### Material for the task
◆ ◆ ◆ ◆ ◆

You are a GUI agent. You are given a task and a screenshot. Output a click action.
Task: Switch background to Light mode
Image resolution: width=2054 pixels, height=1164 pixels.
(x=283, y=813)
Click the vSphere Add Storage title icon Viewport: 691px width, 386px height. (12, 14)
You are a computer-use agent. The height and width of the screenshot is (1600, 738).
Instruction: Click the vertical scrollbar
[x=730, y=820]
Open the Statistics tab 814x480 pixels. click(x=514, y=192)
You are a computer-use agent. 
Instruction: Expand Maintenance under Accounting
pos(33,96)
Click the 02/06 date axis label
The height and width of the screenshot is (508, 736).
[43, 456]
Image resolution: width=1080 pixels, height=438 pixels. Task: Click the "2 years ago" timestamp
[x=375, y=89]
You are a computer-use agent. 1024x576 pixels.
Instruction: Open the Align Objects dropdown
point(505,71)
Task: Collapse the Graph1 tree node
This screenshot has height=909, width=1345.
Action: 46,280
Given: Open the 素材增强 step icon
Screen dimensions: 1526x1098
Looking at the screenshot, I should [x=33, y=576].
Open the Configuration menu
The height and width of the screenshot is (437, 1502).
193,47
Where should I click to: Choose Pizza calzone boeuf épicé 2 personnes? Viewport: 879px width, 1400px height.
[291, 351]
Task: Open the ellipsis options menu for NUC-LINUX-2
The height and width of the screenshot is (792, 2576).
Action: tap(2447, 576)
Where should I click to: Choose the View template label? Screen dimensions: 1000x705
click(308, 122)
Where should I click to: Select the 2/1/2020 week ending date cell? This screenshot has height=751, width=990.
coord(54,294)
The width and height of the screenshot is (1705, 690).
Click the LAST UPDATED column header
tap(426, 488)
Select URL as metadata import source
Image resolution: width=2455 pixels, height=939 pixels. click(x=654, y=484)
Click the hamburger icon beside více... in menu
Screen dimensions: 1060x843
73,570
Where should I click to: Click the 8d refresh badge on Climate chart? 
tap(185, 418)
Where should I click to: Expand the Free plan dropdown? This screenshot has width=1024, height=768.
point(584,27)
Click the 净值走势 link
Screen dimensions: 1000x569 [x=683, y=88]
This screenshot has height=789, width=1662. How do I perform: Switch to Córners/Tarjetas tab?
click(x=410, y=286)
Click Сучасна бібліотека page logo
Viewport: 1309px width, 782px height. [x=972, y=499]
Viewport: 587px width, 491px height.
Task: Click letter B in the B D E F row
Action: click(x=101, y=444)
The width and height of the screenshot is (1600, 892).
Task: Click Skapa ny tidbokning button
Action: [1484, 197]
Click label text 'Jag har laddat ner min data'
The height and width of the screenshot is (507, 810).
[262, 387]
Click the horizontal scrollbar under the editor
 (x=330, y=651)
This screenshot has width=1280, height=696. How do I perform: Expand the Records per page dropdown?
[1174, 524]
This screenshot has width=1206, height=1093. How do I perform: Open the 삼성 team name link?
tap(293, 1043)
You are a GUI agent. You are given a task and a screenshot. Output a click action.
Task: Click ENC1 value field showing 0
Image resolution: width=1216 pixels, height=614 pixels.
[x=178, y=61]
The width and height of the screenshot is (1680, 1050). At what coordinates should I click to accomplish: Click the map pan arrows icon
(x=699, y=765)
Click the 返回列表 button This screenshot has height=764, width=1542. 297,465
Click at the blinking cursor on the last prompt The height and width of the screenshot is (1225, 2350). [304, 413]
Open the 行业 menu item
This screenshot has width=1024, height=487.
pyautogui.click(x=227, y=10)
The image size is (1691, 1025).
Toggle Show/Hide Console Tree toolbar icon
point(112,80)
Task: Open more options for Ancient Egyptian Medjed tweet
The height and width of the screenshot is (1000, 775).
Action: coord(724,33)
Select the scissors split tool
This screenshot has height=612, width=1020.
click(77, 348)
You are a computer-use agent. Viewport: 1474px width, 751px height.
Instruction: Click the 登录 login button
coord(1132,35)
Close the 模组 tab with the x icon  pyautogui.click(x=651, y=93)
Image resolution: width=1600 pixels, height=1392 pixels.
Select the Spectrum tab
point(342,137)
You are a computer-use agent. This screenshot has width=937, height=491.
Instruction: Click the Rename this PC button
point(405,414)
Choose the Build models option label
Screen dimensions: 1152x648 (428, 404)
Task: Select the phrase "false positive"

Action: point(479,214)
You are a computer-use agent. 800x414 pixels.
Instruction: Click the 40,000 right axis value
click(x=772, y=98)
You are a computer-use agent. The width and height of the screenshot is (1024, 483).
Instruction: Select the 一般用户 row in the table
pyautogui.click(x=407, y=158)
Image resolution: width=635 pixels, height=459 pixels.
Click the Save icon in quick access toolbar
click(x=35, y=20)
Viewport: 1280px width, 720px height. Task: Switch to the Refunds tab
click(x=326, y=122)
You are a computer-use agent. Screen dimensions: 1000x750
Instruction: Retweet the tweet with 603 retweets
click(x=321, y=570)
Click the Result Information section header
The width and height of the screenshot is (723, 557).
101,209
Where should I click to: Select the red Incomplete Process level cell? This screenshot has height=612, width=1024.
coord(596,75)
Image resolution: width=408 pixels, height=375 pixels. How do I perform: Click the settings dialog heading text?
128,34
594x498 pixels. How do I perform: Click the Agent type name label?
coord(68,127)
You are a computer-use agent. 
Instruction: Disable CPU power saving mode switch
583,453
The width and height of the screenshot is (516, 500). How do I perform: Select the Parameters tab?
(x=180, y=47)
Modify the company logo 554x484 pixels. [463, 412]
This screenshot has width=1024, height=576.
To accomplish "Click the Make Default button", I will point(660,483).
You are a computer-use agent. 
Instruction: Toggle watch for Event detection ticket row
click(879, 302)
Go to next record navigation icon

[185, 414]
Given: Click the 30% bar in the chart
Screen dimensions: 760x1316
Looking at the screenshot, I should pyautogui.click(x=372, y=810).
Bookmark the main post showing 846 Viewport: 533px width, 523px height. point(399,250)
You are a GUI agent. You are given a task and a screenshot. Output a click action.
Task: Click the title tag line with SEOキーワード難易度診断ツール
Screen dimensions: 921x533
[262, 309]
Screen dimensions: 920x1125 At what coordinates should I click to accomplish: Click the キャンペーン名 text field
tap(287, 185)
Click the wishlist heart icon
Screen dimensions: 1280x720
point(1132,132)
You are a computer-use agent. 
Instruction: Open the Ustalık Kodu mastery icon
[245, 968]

◆ ◆ ◆ ◆ ◆

### How to complete this task
All lines that contain the word "showing" must be copied from the records above.

### Response
Task: Click ENC1 value field showing 0
Bookmark the main post showing 846 Viewport: 533px width, 523px height. point(399,250)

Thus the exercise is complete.